Return each line, exactly as given, from the one containing "The width and height of the screenshot is (1568, 764)." through the end of the entries below, and skip the rest.
Segment Start: DATA RECORDS
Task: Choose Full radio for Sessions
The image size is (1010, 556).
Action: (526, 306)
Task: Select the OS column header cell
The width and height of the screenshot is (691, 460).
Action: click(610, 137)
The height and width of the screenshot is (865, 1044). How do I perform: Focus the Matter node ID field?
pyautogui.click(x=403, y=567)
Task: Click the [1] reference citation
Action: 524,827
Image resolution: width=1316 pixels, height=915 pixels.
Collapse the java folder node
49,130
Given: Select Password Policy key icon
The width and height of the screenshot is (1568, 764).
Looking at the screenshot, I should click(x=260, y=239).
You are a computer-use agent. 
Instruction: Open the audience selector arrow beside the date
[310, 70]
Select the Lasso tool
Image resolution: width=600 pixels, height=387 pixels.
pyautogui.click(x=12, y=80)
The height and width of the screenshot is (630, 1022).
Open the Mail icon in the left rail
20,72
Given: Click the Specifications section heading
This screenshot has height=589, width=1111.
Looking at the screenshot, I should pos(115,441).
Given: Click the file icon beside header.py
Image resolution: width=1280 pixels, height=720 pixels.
Segment End: DATA RECORDS
### TASK ANSWER
The width and height of the screenshot is (1568, 764).
Looking at the screenshot, I should click(x=260, y=239).
You are a computer-use agent. 
Instruction: Open the audience selector arrow beside the date
[310, 70]
Select the Lasso tool
Image resolution: width=600 pixels, height=387 pixels.
pyautogui.click(x=12, y=80)
The height and width of the screenshot is (630, 1022).
Open the Mail icon in the left rail
20,72
Given: Click the Specifications section heading
This screenshot has height=589, width=1111.
Looking at the screenshot, I should pos(115,441).
Given: Click the file icon beside header.py
Image resolution: width=1280 pixels, height=720 pixels.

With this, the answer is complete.